Back Propagation: In our last section, we learned how neural network algorithm adjusts weights and biases using Stochastic Gradient Descent. Now, let us understand how exactly we calculate gradient of cost function.
At the heart of back propagation is partial derivative (∂C/∂W) of cost function C with respect to weight (or bias) in the network. The partial derivative function tries to compute, how quickly cost function changes with respect to weights or bias also known as Learning rate.
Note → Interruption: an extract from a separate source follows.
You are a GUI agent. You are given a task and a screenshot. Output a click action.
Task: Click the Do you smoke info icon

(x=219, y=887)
So back propagation tells us how changing the weights will impact the cost function and finally how quickly we could get our optimized combination for weights with minimum cost function output.
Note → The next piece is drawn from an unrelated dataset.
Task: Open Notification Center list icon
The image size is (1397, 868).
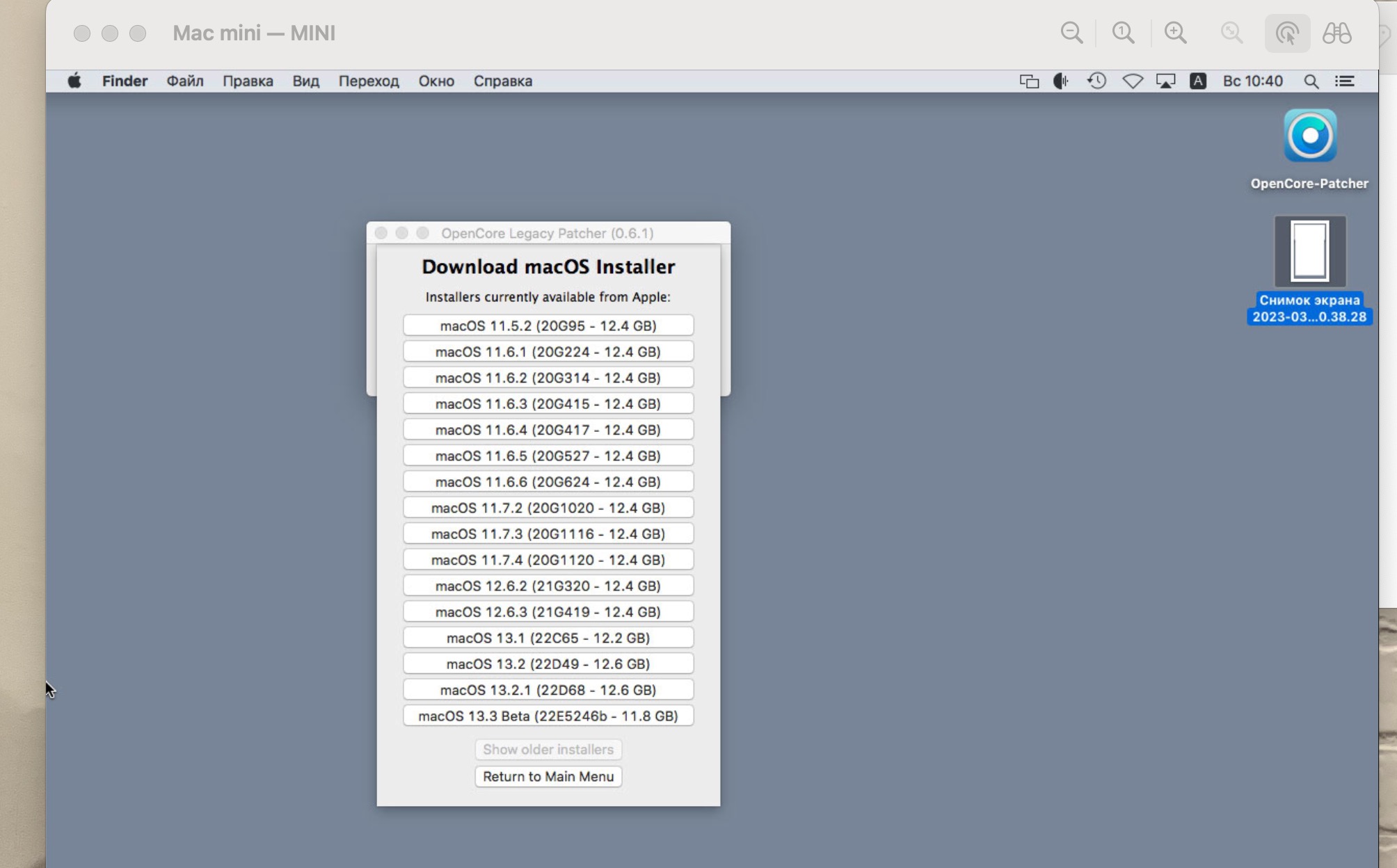Action: (x=1344, y=81)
So we can say when information is propagated from input layer to hidden layers, where after summarizing the input variables we apply an activation function and which finally result into cost function is known as Forward Propagation.
Once we get the final output and we compute the cost function which results into error or difference between actual and predicted values.
Cost Function = ∑ ½(Predicted Value – Actual Value) ^2
The process, where error are propagated back to input layer through hidden layer to adjust the weights is called Back Propagation.
With this we are done with our basic process flow of ANN, we would learn about processing of ANN using R and Python in the following sections.
Let us finally revise all the steps we follow in ANN algorithm:
Step1: Randomly initialize the weights to small values close to zero (but not equal to zero)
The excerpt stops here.